He clenched that piece of paper tight in his hands and headed back to his office. Lee and Harley, who had been observing from the backline, followed him in. After a quick nod from Joan, Helena also started rolling that way. Vell sank into his chair and put his head in his hands, and didn’t realize he’d been followed until a few seconds had passed.

“Vell,” Lee said. “It’s nearly three in the morning. Do you need a break?”

“I’m not sure now is the time for a break,” Helena said.

“Rest is an investment in future productivity, and is therefore productive,” Lee said.

“I- I know,” Helena said. “But do you remember what I told you about Kraid’s timeline? He’s going to be activating that god trap any minute.”

Helena nodded towards a nearby clock. They were nearing the exact second when Kraid’s preparation window would be ending. Helena doubted that her departure would affect Kraid’s timeline in any way, so she could only assume they’d be seeing his grand plan any second.

After considering what she was about to say, Harley stood up and closed the door behind her, to muffle their conversation a little more.

“Well, are we worried about Kraid?” Harley said. “According to the Butterfly Guy-”

“Butterfly Guy?” Helena said.

“Long story, we’ll get you up to speed on the good guy lore later,” Harley said. “According to him, Vell’s the only person who can answer this whole big question thingy anyway. Doesn’t that mean Kraid can’t possibly win?”

“Even if we assume that to be the case, there are a lot of possible consequences to Kraid ‘losing’,” Helena said. “If the god trap is an utter failure, there’d still be nothing stopping him from blowing up this entire island to cover up his mistakes.”

“Ah,” Lee said. “Perhaps a slight time crunch, then.”

“What do you think, Vell?” Joan asked. “How close do you think we are to figuring this out?”
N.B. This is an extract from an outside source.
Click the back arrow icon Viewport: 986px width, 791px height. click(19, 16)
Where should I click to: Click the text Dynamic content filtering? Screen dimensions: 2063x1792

Vell looked down at the single line on a sheet of paper, and shook his head.

“I have no idea.”

He set the paper down and slouched back in his chair.

“We’re going nowhere,” Vell admitted. “Running in circles, always coming back to nothing.”

“Vell?”

“It doesn’t make sense,” Vell snapped. “None of it makes any sense!”
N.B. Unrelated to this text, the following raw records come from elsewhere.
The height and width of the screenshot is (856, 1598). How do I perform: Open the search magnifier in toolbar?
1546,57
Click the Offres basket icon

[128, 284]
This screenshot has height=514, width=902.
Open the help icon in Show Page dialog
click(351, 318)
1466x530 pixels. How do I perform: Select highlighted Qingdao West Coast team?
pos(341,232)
He slammed his fist down on the desk hard enough to make it shake. A stack of papers slid off, exposing a multicolored ceramic elephant that had gotten buried in stacks of data. Vell snatched a fistful of reports and shook them at his friends.

“It’s like a spiderweb without a center, all this information is correct, it’s all connected, but none of it connects in the right way,” Vell ranted. “No matter what we find out there’s just a gap in the middle of everything!”
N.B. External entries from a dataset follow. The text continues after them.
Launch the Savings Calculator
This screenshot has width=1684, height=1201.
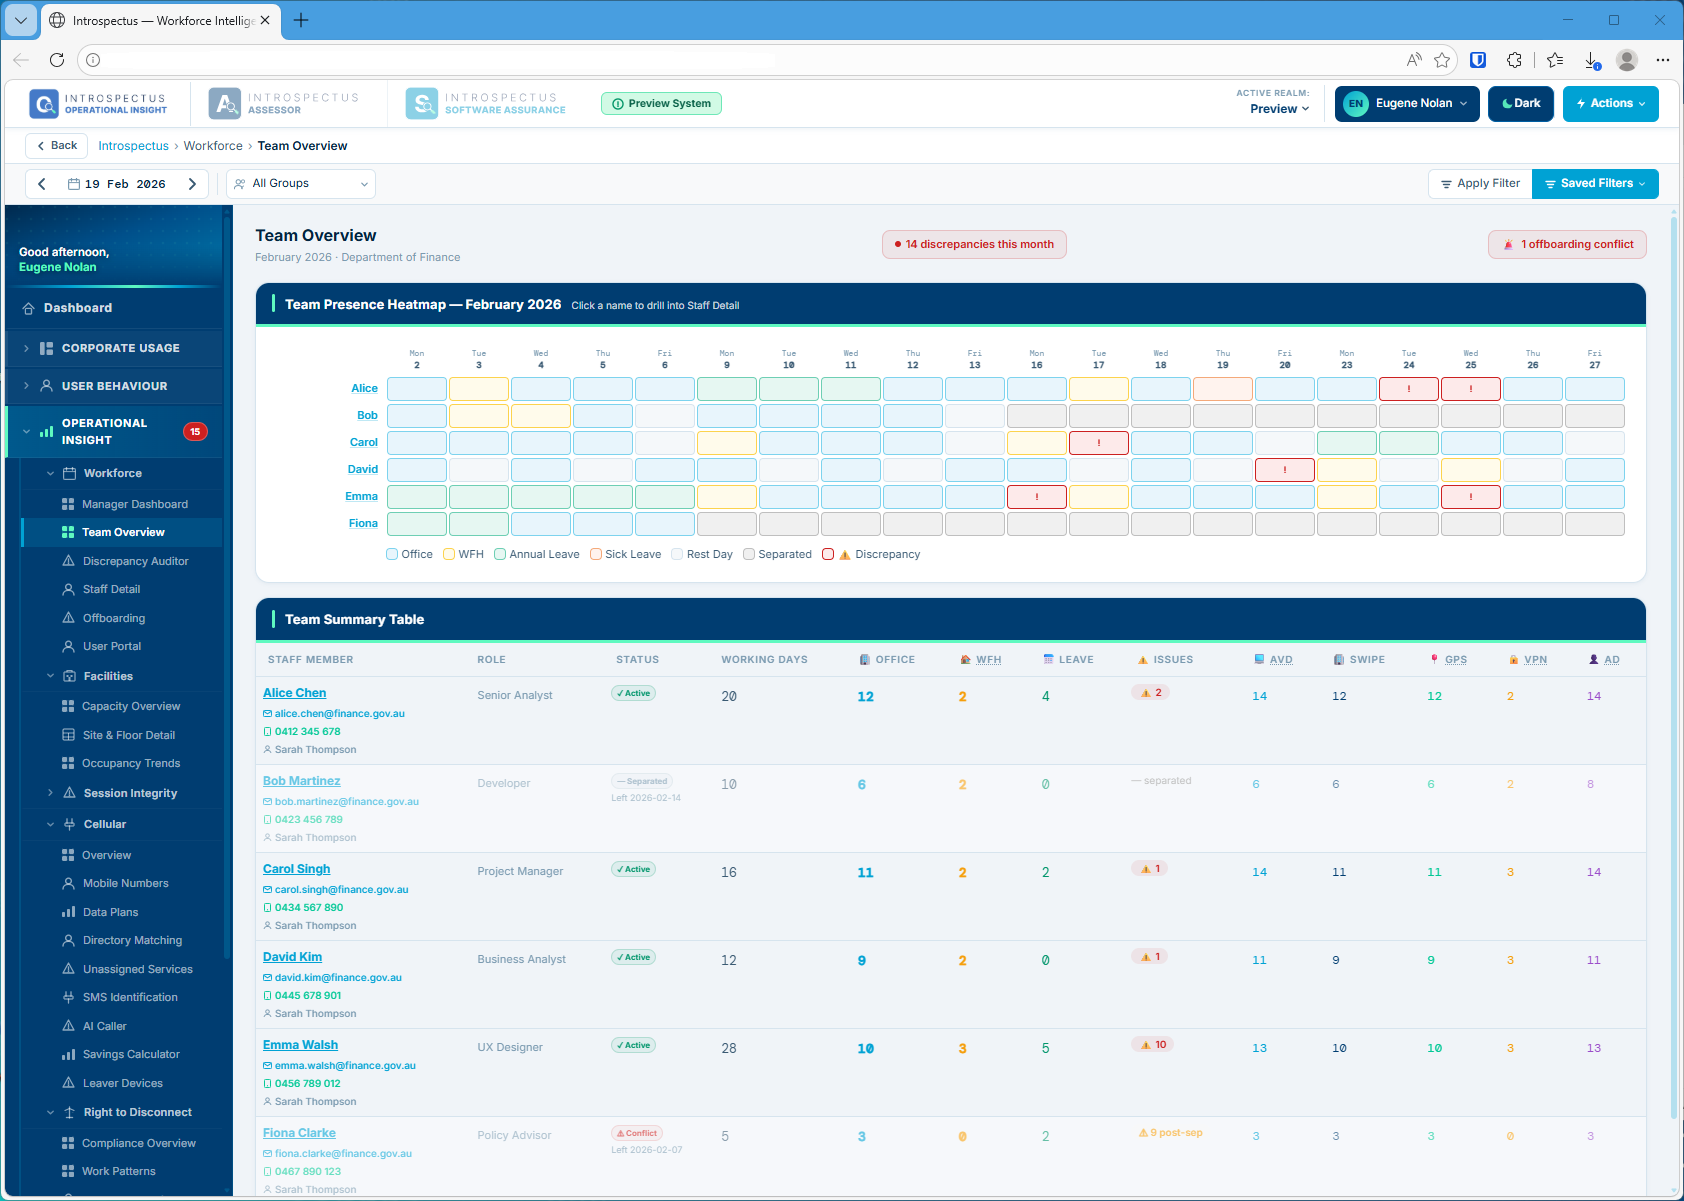click(131, 1054)
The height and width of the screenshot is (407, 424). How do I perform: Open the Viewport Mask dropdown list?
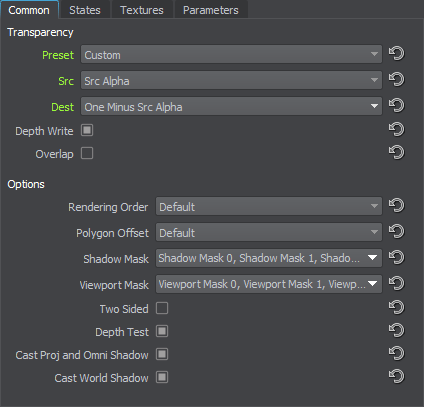point(269,284)
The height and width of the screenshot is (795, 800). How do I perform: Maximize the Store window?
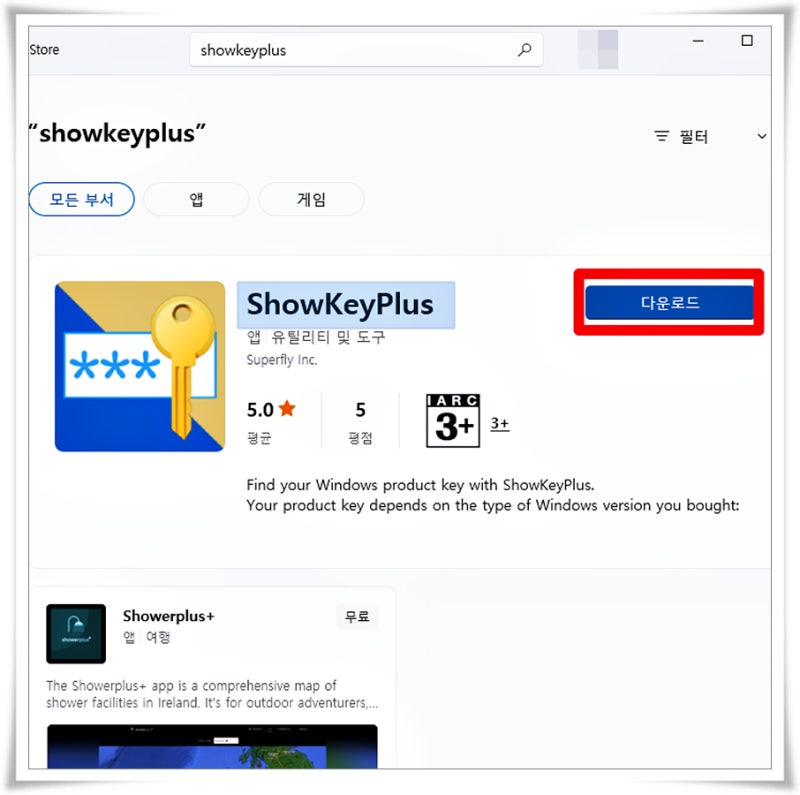click(747, 40)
He tossed aside the documents and grabbed another fistful of useful useless information. He had a desk full of once-in-a-lifetime brilliance, a collection of information that would’ve made the Library of Alexandria weep with envy, and it was all useless.

“There’s supposed to be some answer here, something that makes it all make sense, but there’s nothing,” Vell said. “It doesn’t make sense.”

He tossed more papers aside and leaned on his desk. In the middle of all the data, his eyes locked on to the inexplicable multicolored elephant.

“It doesn’t make sense,” he mumbled. “Why doesn’t it make sense?”

“Maybe we should try a new approach,” Helena suggested. “We could-”

Harley gave her a very gentle whack in the shoulder.

“Helena, shut up.”

“I know I probably don’t deserve to be here, but I think I can contribute-”

“No, not like that, just shut up,” Harley whispered. “Vell’s forehead is wrinkling.”

Helena looked at Vell. He was staring at the messy elephant with a single wrinkle on his forehead.

“Is that significant?”

“It might be the most significant event in history,” Lee said.

Outside, Adele silently examined a butterfly, scouring the gentle flapping of its marked wings for any clues. She got a very big clue when the flapping stopped. Across the campus, every butterfly stopped as one, frozen, motionless, compound eyes fixed on the rune tech labs, and on Vell Harlan.

Vell continued to stare at the ceramic elephant. In all his musings, Vell had never been able to come up with a reason why Professor Nguyen had owned such a thing, much less kept in a place of importance on her desk. There was no reason for it. But Nguyen had kept it anyway.

Vell’s brow furrowed, and his forehead developed a second wrinkle.

Vell looked up at Helena and Joan, at two people who had betrayed him, hurt him, and even killed him, but still chosen to trust him in the end. He had chosen to trust them too. He hadn’t really had a reason. But he’d done it anyway. Third wrinkle.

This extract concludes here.